Type Location Description
CandidateChunk spill_chunk.rs Bounded in-memory candidate buffer with a ByteArena for paths. Supports sort, exact-match dedup, and per-OID canonical reduction.
ResolvedIter spill_chunk.rs Iterator over resolved candidates with path bytes borrowed from the chunk's arena.

Run File Format

Type Location Description
RunHeader run_format.rs 12-byte header: magic SRUN, version (1), OID length (20 or 32), record count. Big-endian encoding.
RunContext run_format.rs Per-record context: commit_id, parent_idx, change_kind, ctx_flags, cand_flags.
RunRecord run_format.rs Single spill record: OID + context + raw path bytes. Implements canonical Ord.
RunWriter run_writer.rs Writes sorted RunRecords to a buffered output with header enforcement.
RunReader run_reader.rs Reads RunRecords from a run file with max-path-length validation.

External Sort / Merge

Type Location Description
RunMerger spill_merge.rs K-way merge reader. Uses a BinaryHeap min-heap with per-cursor scratch records.

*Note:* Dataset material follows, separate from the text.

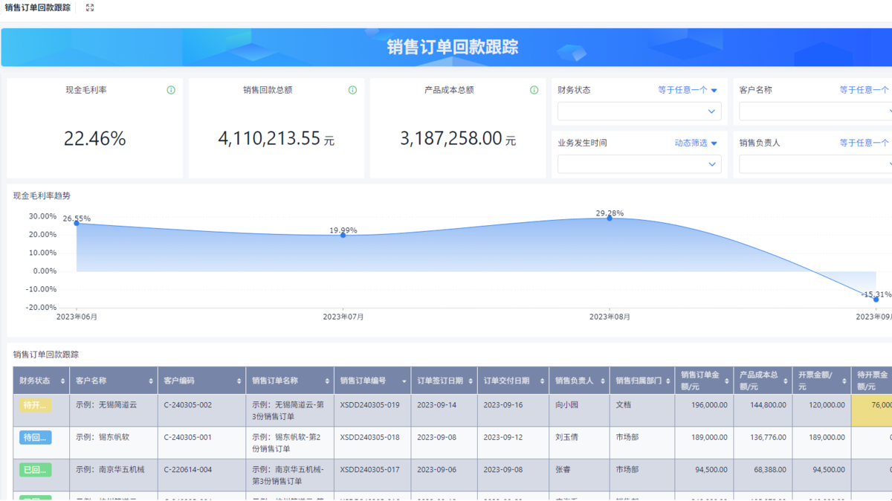The image size is (892, 501).
Task: Open 业务发生时间 filter dropdown box
Action: (639, 164)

Deduplicates by comparing against the last emitted key.
merge_all spill_merge.rs Convenience function that merges runs fully into memory (tests/small repos).
validate_headers spill_merge.rs Validates consistent OID length across run headers.

Arena Allocation

Type Location Description
ByteArena byte_arena.rs Bump allocator for variable-length byte sequences. Hard u32 capacity limit (~4 GiB). Pre-allocation capped at 1 MiB.
ByteRef byte_arena.rs 8-byte copyable handle (offset u32 + length u16). Offset-based, so Vec reallocation does not invalidate references.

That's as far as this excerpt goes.